> [Dataset excerpts]
□ □ □ □

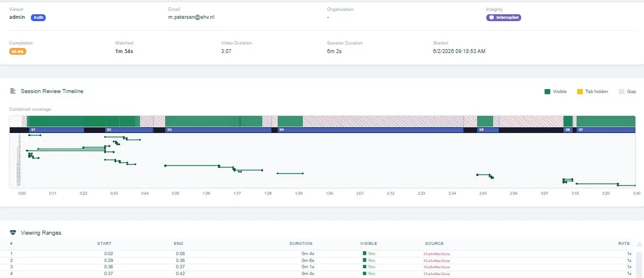Click the hatched Gap legend swatch
Viewport: 644px width, 278px height.
(621, 91)
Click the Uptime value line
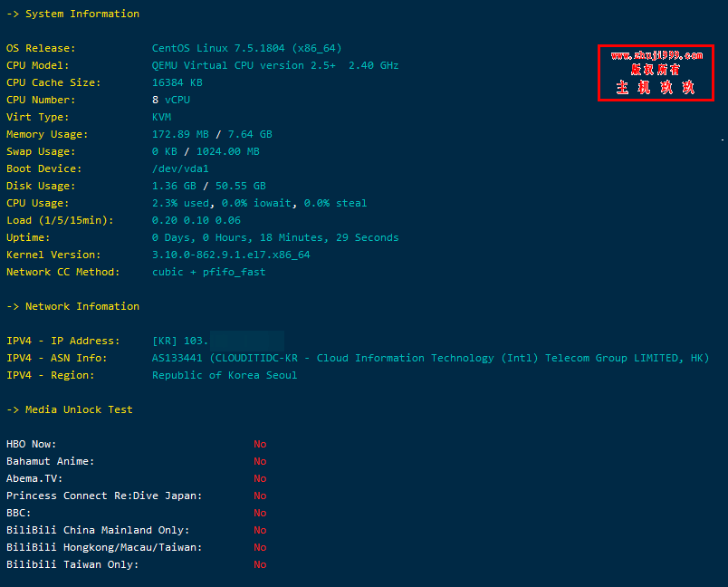 point(275,237)
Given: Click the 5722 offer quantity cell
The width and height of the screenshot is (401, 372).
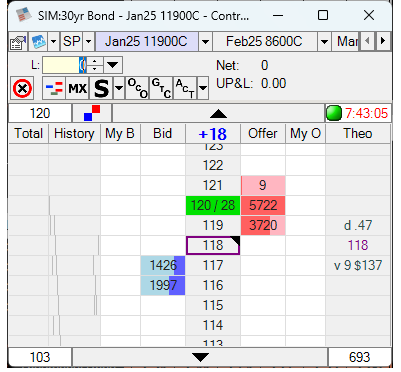Looking at the screenshot, I should [x=263, y=205].
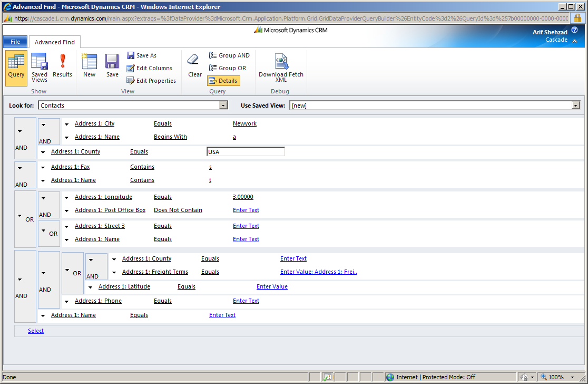Click the Group AND ribbon button
The height and width of the screenshot is (384, 588).
(229, 55)

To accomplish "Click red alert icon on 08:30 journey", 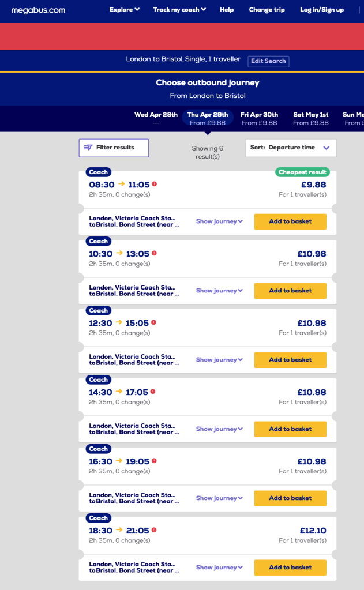I will pyautogui.click(x=155, y=185).
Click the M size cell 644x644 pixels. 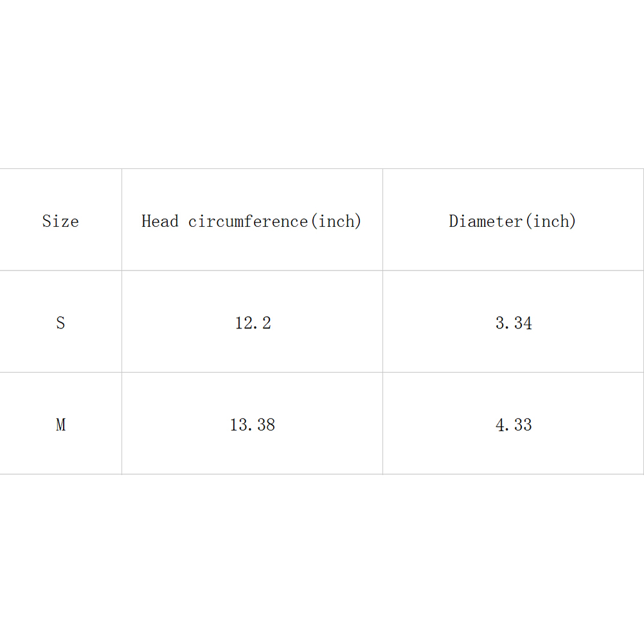60,425
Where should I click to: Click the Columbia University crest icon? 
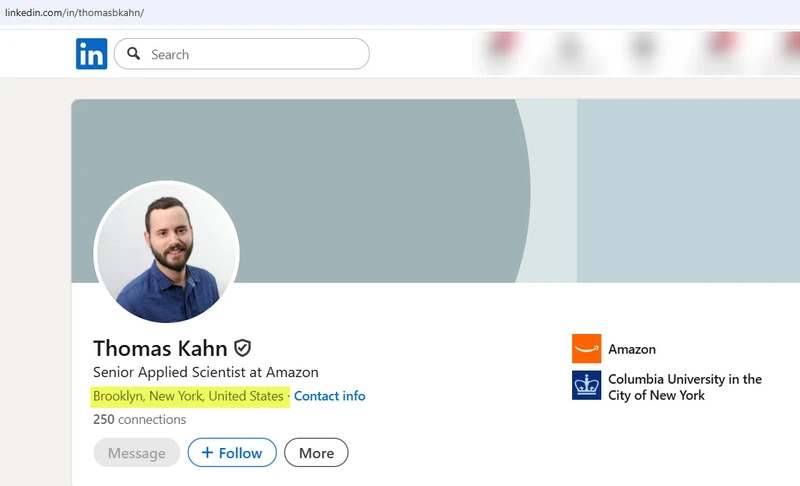(587, 386)
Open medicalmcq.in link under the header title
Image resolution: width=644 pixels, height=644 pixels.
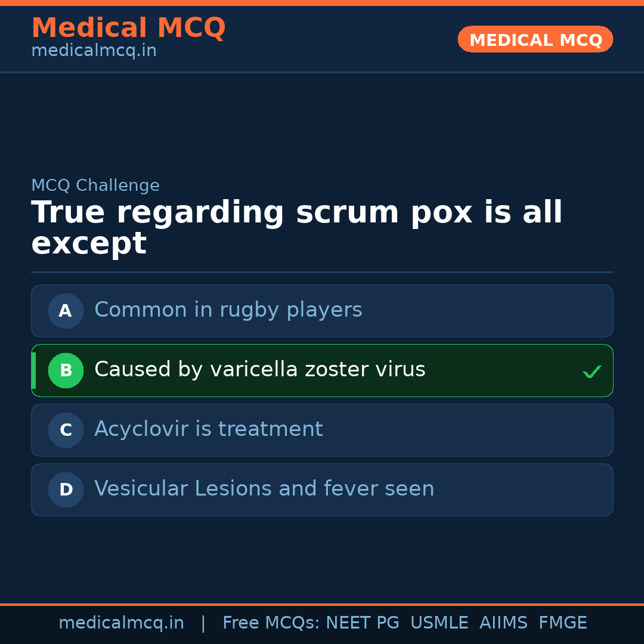[94, 51]
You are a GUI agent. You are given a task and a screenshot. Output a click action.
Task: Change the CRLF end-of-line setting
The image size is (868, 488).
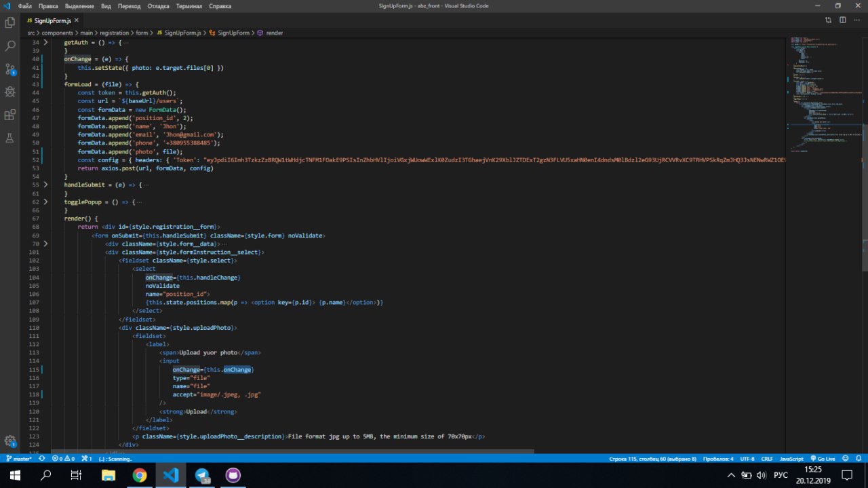tap(767, 459)
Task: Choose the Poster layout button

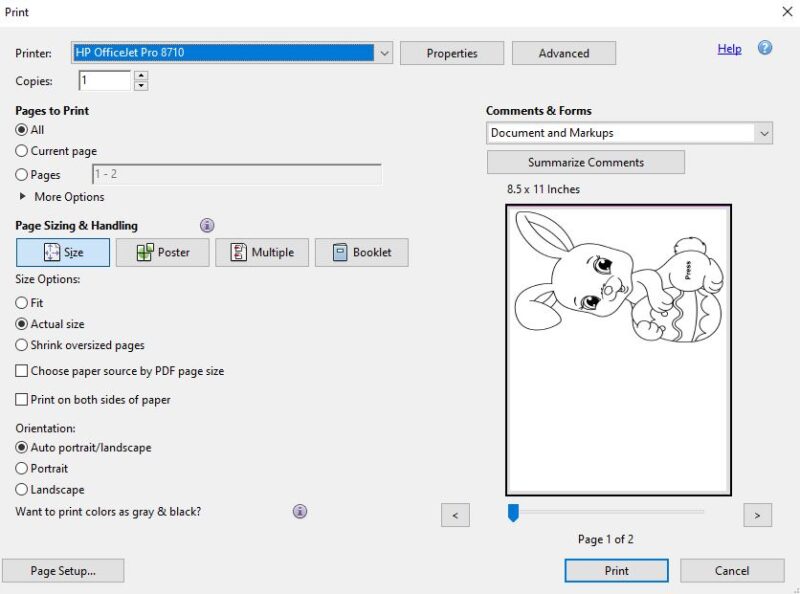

□ □ □ □

> [THE TASK] Restate word for word the lines from the one holding "Open medicalmcq.in link" down through the last line of the records above, and do not include the pictures.

> [RESULT FOR THIS TASK]
Open medicalmcq.in link under the header title
Image resolution: width=644 pixels, height=644 pixels.
[94, 51]
You are a GUI agent. You are given a task and a screenshot. Output a click action.
Task: Change the CRLF end-of-line setting
The image size is (868, 488).
tap(767, 459)
Task: Choose the Poster layout button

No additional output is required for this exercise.